GIVEN PASSAGE
════════════════════

Online Comics Readers

By | Tuesday, July 15, 2008 1 comment
So let me throw this question out to everyone: what do you currently use to read online comics? I've gotten to the point now where I'm reading enough different ones that I really need to have things organized, so I don't spend an entire day clicking around through different locations and feed readers and whatnot. This morning, I did figure out a way to organize everything that might suit my personal preferences, but I'd like to solicit other thoughts on the subject.

What I'm doing as of this morning is actually a combination of things that I've managed to aggregate together. It doesn't strike me as an ideal solution, and involves a little technical know-how that precludes it from being workable for everyone, but it looks like it will work for me. (Again, though, I just got this put together this morning, so I haven't done full testing for it yet.)

First off, I use Google's portal interface: iGoogle. Rather than use a true RSS reader for everything I try to keep track of, I create "gadgets" for most of the feeds and house them on various tabs of iGoogle. This allows me to also include other related but not necessarily RSS feed-driven gadgets (like Google Maps, Babelfish, Flickr Viewers, etc.) in one location. (The image at the left is, obviously, several screen shots stitched together. For anyone interested, I've implemented the "Steampunk" theme on this page, my Comics tab.)

Two of the gadgets post the actual comic strips to my portal page. Both only have a finite number of strips to choose from, so while most of my comics get fed through one, Red and Rover needs to be pulled in separately. The instance of The Devil's Panties is actually a gadget of my own creation; it's a miniature web browser that pulls in some Javascript code that is able to pick out the latest installment of that strip. It only works because Breeden's strip a) is daily and b) utilizes the day's date as the strip's file name. I probably could do something similar with (for example) Girl Genius but that it's not updated daily would make the coding on my end considerably more complex.

════════════════════

SUPPLIED INFORMATION

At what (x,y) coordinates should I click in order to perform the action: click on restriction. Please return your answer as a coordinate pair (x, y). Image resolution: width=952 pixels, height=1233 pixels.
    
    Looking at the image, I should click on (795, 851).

════════════════════

Answer these from the post on online comics readers:
1. On what date was the post published?
2. Which Google portal interface does the writer use to hold the feeds?
3. Which comic strip has to be pulled in separately from the gadget that feeds most of the writer's comics?
The data above has nothing to do with the comics post.

ANSWER TO THIS PROBLEM
1. Tuesday, July 15, 2008
2. iGoogle
3. Red and Rover